The physical, mental, emotional and social changes that happen to an adolescent can have a profound effect on the entire family. As the mom or dad, it may feel important to keep things the same (e.g., the parent being the one giving the orders). But at a time when adolescents are developing and looking to a new self, having the parent give the orders and trying to put the brakes on the change often provokes even more rebellion than they might have shown anyway. Thus, when adolescents defy the parent, she will do well to reach for a new way of exerting discipline. 

Discipline is something parents do to help their teens learn (the original meaning of the word is “to teach”). The best way to get adolescents to behave in ways that please the parent is to help them understand what they actually want and need, and to see how they can get those needs met in ways that don’t disrespect the parent.
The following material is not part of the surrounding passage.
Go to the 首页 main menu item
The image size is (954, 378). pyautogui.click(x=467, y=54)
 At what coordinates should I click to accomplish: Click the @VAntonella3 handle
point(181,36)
Parental punishment and control is not what adolescents need when struggling with their conflicting emotions. When adolescents act up, they are often fighting to get parental attention, acceptance and appreciation – as well as independence. The parent can help her teens by talking openly about the changes they are going through, helping them express their feelings, giving them plenty of time and attention, as well as providing love, reassurance and support.

Boundaries work far better if they are made and agreed together with adolescents. When adolescents understand the reasons behind the parent’s decision, and see that she has taken their opinions into account, they may be more motivated to co-operate.

Boundaries help the parent to keep her children safe. But as they get older, the parent will need to negotiate and let them take more responsibility for their own safety. There may be times when the parent’s values conflict with the values that her teens are learning from other people and the media. This may be when she finds herself negotiating.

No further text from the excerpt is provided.